#### Work item:
Below are records to be reproduced exactly and in full.

"""

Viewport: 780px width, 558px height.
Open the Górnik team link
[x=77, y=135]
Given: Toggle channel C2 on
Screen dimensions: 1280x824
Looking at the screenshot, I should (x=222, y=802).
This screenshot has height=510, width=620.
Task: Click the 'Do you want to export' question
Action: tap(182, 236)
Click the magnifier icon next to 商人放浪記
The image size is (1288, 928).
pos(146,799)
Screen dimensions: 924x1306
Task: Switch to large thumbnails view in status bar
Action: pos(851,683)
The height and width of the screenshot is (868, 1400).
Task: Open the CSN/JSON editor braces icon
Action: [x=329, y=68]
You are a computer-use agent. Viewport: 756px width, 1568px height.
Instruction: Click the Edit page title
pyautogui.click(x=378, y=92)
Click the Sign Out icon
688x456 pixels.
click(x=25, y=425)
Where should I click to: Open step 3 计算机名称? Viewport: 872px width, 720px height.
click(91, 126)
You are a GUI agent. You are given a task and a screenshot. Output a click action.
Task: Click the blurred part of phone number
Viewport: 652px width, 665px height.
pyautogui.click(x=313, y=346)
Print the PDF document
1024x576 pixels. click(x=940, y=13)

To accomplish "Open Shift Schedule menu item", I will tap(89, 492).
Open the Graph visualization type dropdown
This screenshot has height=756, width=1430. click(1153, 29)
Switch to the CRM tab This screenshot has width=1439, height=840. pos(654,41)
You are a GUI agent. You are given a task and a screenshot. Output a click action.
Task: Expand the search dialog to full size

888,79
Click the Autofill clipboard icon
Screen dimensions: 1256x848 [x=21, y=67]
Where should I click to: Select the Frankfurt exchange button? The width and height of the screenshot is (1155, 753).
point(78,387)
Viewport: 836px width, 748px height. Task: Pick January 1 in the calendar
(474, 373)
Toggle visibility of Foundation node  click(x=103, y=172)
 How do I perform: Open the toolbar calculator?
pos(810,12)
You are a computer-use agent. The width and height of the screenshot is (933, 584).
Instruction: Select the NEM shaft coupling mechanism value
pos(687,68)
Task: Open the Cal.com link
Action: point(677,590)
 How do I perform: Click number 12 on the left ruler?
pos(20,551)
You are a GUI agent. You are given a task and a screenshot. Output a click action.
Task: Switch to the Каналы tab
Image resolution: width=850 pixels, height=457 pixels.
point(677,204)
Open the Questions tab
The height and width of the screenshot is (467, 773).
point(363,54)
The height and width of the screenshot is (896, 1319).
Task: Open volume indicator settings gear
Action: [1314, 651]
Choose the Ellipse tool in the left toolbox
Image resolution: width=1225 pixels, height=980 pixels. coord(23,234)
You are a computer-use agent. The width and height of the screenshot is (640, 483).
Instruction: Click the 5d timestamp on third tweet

"""

#### Written reply:
Viewport: 780px width, 558px height.
Open the Górnik team link
[x=77, y=135]
Given: Toggle channel C2 on
Screen dimensions: 1280x824
Looking at the screenshot, I should (x=222, y=802).
This screenshot has height=510, width=620.
Task: Click the 'Do you want to export' question
Action: tap(182, 236)
Click the magnifier icon next to 商人放浪記
The image size is (1288, 928).
pos(146,799)
Screen dimensions: 924x1306
Task: Switch to large thumbnails view in status bar
Action: pos(851,683)
The height and width of the screenshot is (868, 1400).
Task: Open the CSN/JSON editor braces icon
Action: [x=329, y=68]
You are a computer-use agent. Viewport: 756px width, 1568px height.
Instruction: Click the Edit page title
pyautogui.click(x=378, y=92)
Click the Sign Out icon
688x456 pixels.
click(x=25, y=425)
Where should I click to: Open step 3 计算机名称? Viewport: 872px width, 720px height.
click(91, 126)
You are a GUI agent. You are given a task and a screenshot. Output a click action.
Task: Click the blurred part of phone number
Viewport: 652px width, 665px height.
pyautogui.click(x=313, y=346)
Print the PDF document
1024x576 pixels. click(x=940, y=13)

To accomplish "Open Shift Schedule menu item", I will tap(89, 492).
Open the Graph visualization type dropdown
This screenshot has height=756, width=1430. click(1153, 29)
Switch to the CRM tab This screenshot has width=1439, height=840. pos(654,41)
You are a GUI agent. You are given a task and a screenshot. Output a click action.
Task: Expand the search dialog to full size

888,79
Click the Autofill clipboard icon
Screen dimensions: 1256x848 [x=21, y=67]
Where should I click to: Select the Frankfurt exchange button? The width and height of the screenshot is (1155, 753).
point(78,387)
Viewport: 836px width, 748px height. Task: Pick January 1 in the calendar
(474, 373)
Toggle visibility of Foundation node  click(x=103, y=172)
 How do I perform: Open the toolbar calculator?
pos(810,12)
You are a computer-use agent. The width and height of the screenshot is (933, 584).
Instruction: Select the NEM shaft coupling mechanism value
pos(687,68)
Task: Open the Cal.com link
Action: point(677,590)
 How do I perform: Click number 12 on the left ruler?
pos(20,551)
You are a GUI agent. You are given a task and a screenshot. Output a click action.
Task: Switch to the Каналы tab
Image resolution: width=850 pixels, height=457 pixels.
point(677,204)
Open the Questions tab
The height and width of the screenshot is (467, 773).
point(363,54)
The height and width of the screenshot is (896, 1319).
Task: Open volume indicator settings gear
Action: [1314, 651]
Choose the Ellipse tool in the left toolbox
Image resolution: width=1225 pixels, height=980 pixels. coord(23,234)
You are a computer-use agent. The width and height of the screenshot is (640, 483).
Instruction: Click the 5d timestamp on third tweet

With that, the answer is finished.